When the line with "Laurie Spiegel (40, 1861)" turns up below, begin repeating exactly, and carry on through the line with "Últimas coberturas (157, 10)"; no pictures go into the copy.

=== DATASET RECORDS ===

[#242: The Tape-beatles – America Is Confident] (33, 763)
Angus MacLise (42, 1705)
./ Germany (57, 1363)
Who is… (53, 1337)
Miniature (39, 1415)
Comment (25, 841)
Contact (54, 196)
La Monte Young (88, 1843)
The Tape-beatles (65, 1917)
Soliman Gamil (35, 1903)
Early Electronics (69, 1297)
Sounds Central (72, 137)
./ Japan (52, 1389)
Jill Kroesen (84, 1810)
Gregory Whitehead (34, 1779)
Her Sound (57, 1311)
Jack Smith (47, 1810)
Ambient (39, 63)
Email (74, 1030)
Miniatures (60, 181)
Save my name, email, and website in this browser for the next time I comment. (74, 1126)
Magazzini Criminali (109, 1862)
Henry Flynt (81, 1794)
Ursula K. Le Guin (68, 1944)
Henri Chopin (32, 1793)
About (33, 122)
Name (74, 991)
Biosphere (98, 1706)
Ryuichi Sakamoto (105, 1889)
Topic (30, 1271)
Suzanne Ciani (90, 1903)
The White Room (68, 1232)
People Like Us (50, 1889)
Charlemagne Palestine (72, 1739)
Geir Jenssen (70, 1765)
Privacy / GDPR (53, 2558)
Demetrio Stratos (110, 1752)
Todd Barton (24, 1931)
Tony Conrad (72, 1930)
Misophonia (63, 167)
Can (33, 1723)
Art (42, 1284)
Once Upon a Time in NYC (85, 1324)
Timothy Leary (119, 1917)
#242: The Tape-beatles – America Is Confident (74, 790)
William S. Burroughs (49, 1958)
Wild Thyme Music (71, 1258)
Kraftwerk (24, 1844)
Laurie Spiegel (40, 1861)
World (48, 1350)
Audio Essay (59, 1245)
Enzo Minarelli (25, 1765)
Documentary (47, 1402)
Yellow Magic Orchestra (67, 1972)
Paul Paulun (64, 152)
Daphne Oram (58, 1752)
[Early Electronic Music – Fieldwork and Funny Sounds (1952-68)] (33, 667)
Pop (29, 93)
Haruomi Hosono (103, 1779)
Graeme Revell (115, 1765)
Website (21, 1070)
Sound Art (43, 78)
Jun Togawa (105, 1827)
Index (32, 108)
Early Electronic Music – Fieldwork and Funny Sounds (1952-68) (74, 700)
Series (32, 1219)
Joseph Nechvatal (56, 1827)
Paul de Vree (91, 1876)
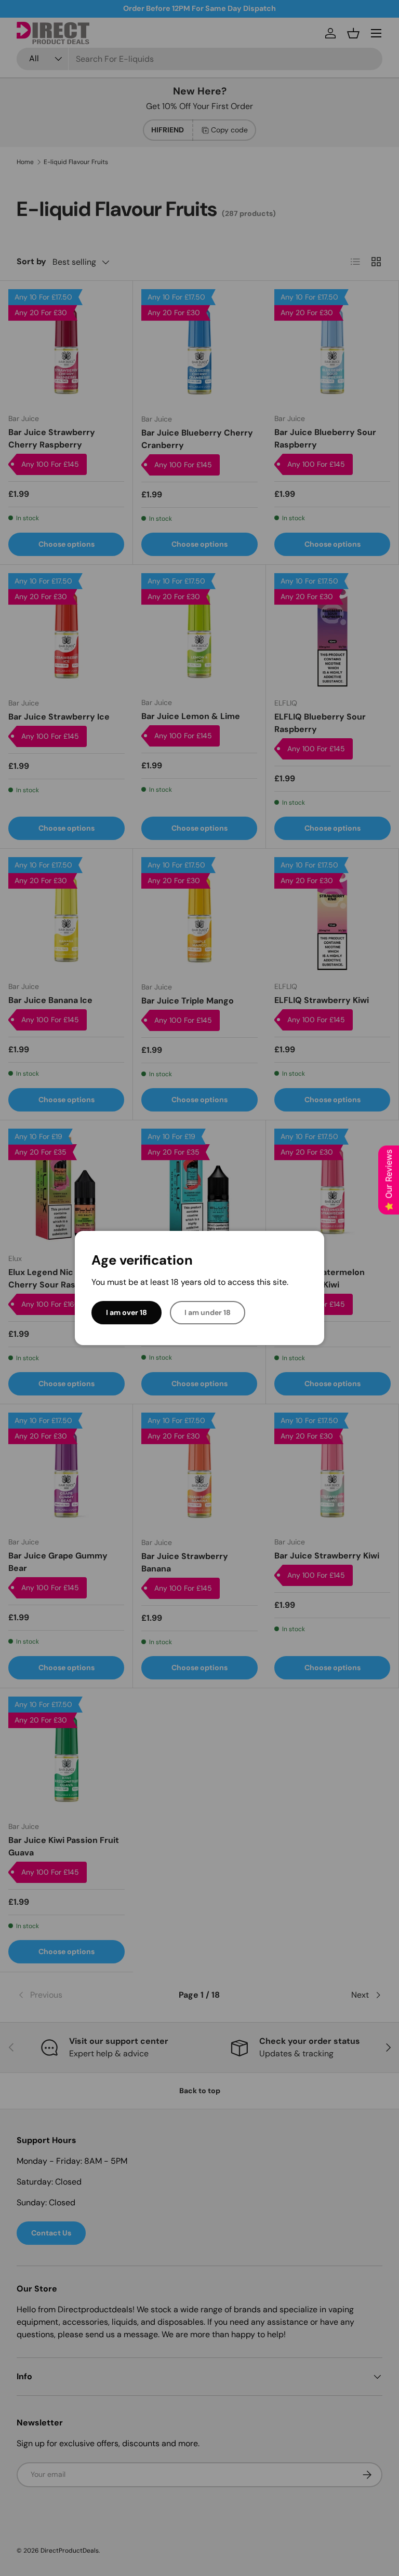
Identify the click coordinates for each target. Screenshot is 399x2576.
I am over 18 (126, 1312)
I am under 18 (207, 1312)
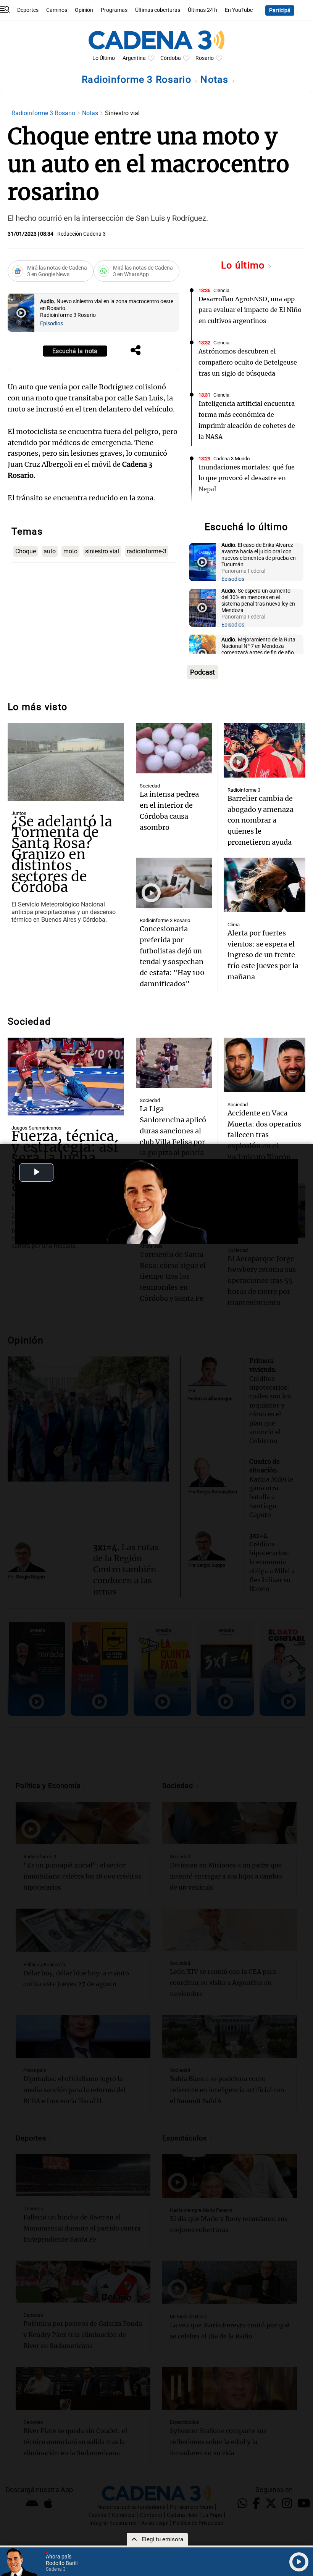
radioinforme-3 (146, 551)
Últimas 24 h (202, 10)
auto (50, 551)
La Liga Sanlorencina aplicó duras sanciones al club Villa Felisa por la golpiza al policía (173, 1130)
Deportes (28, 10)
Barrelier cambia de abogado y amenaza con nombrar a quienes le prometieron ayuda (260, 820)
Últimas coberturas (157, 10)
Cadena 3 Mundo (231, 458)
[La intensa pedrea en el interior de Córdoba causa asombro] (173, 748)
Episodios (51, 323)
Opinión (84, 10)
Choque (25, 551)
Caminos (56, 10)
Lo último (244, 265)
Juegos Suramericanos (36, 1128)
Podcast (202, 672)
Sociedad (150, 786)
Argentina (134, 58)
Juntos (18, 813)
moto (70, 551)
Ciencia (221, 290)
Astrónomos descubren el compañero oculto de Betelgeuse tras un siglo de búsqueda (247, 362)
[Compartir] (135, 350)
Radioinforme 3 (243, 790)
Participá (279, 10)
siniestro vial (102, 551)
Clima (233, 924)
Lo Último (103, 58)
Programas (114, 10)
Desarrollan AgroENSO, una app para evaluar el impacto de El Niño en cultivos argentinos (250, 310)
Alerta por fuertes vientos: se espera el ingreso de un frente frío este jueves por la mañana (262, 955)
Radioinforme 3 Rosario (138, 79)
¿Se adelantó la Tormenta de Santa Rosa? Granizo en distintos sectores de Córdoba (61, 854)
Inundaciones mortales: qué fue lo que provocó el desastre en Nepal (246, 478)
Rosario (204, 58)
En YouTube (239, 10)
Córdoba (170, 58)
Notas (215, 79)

===
=== DATASET RECORDS ===

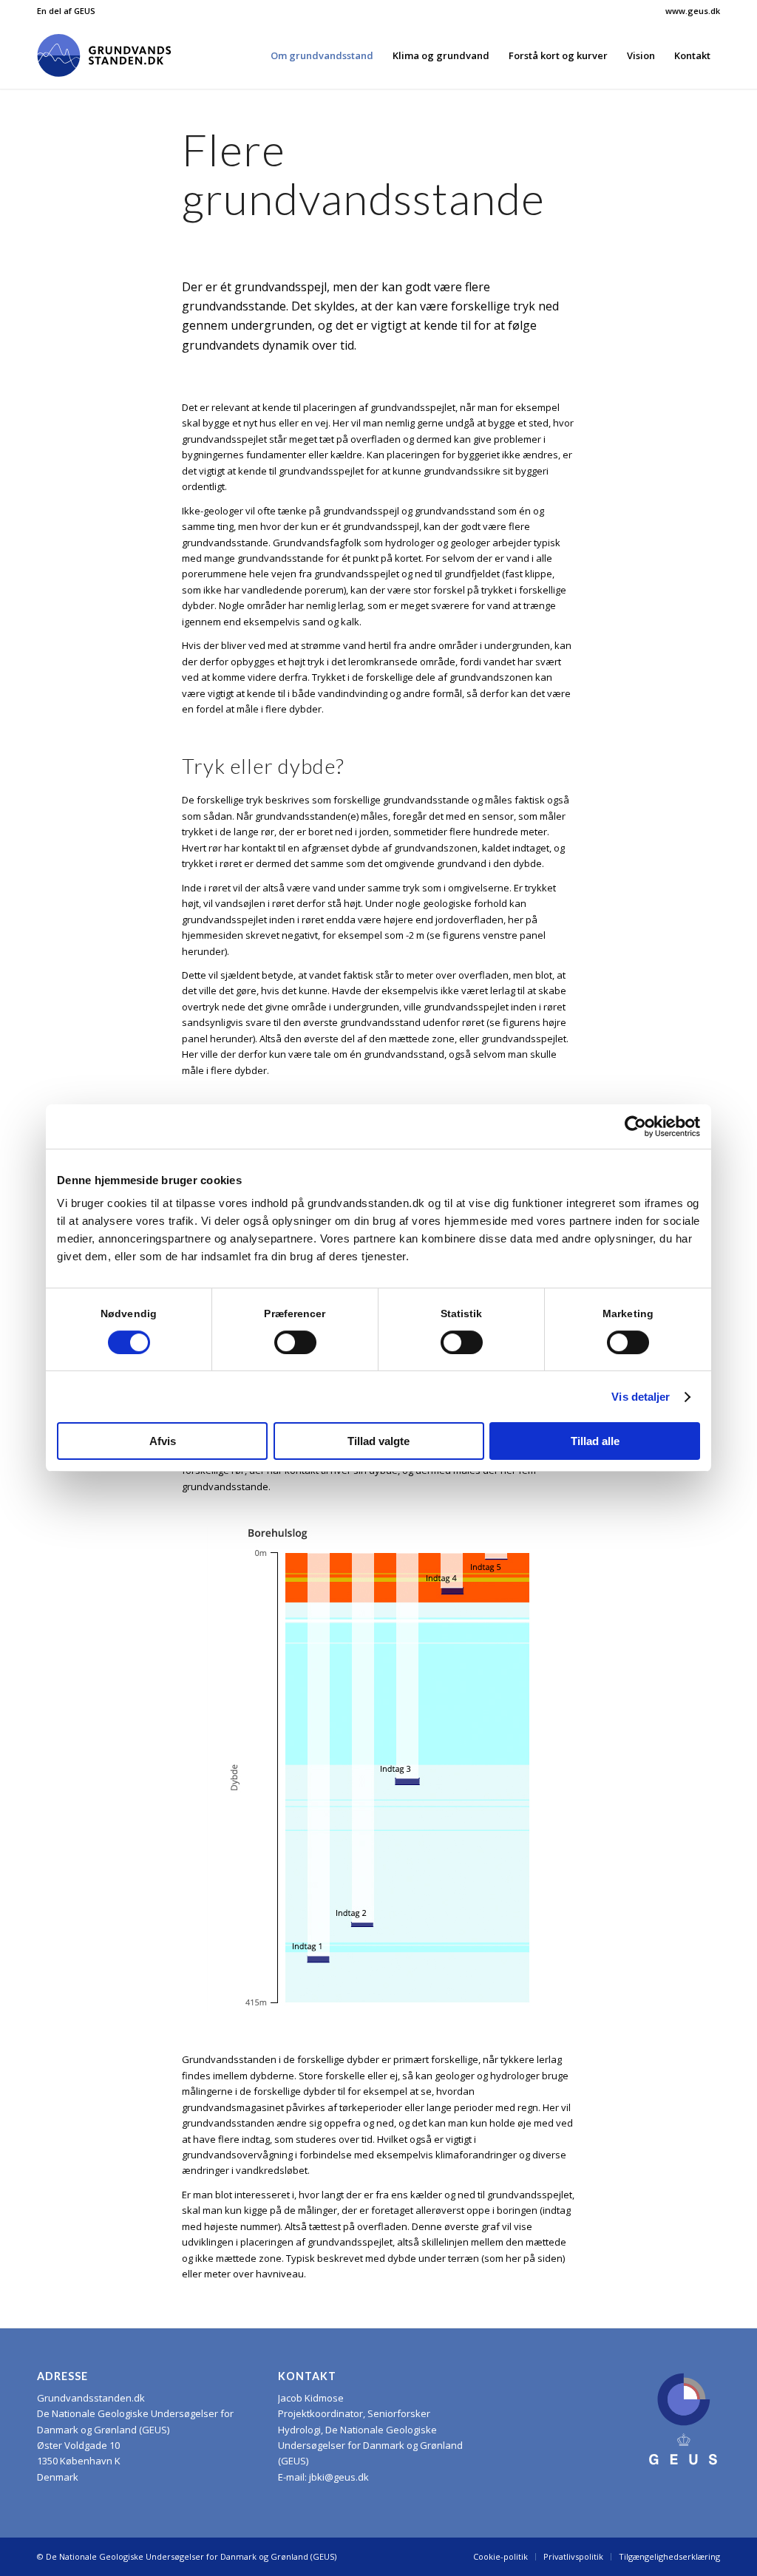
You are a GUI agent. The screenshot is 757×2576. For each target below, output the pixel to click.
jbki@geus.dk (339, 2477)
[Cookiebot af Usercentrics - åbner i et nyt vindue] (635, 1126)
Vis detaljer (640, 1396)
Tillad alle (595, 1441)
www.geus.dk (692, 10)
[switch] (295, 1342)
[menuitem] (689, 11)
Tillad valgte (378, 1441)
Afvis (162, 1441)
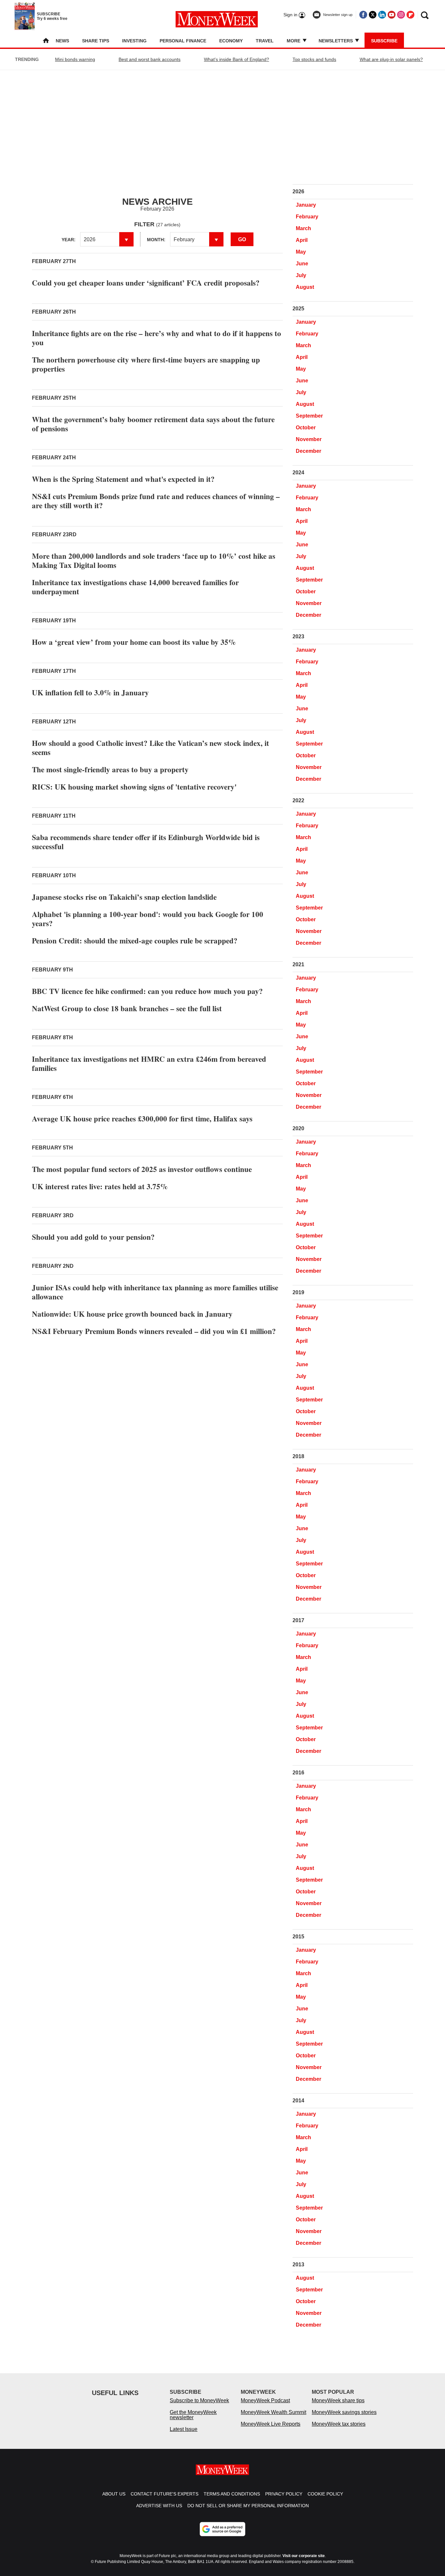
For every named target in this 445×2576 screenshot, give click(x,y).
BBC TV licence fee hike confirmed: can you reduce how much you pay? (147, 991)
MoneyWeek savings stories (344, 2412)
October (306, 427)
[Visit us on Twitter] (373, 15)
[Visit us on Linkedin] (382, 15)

===

EXERCISE OUTPUT:
Laurie Spiegel (40, 1861)
World (48, 1350)
Audio Essay (59, 1245)
Enzo Minarelli (25, 1765)
Documentary (47, 1402)
Yellow Magic Orchestra (67, 1972)
Paul Paulun (64, 152)
Daphne Oram (58, 1752)
[Early Electronic Music – Fieldwork and Funny Sounds (1952-68)] (33, 667)
Pop (29, 93)
Haruomi Hosono (103, 1779)
Graeme Revell (115, 1765)
Website (21, 1070)
Sound Art (43, 78)
Jun Togawa (105, 1827)
Index (32, 108)
Early Electronic Music – Fieldwork and Funny Sounds (1952-68) (74, 700)
Series (32, 1219)
Joseph Nechvatal (56, 1827)
Paul de Vree (91, 1876)
Identify the click coordinates for each target. Screenshot is 399x2576.
I am over 18 (126, 1312)
I am under 18 (207, 1312)
radioinforme-3 (146, 551)
Últimas 24 h (202, 10)
auto (50, 551)
La Liga Sanlorencina aplicó duras sanciones al club Villa Felisa por la golpiza al policía (173, 1130)
Deportes (28, 10)
Barrelier cambia de abogado y amenaza con nombrar a quienes le prometieron ayuda (260, 820)
Últimas coberturas (157, 10)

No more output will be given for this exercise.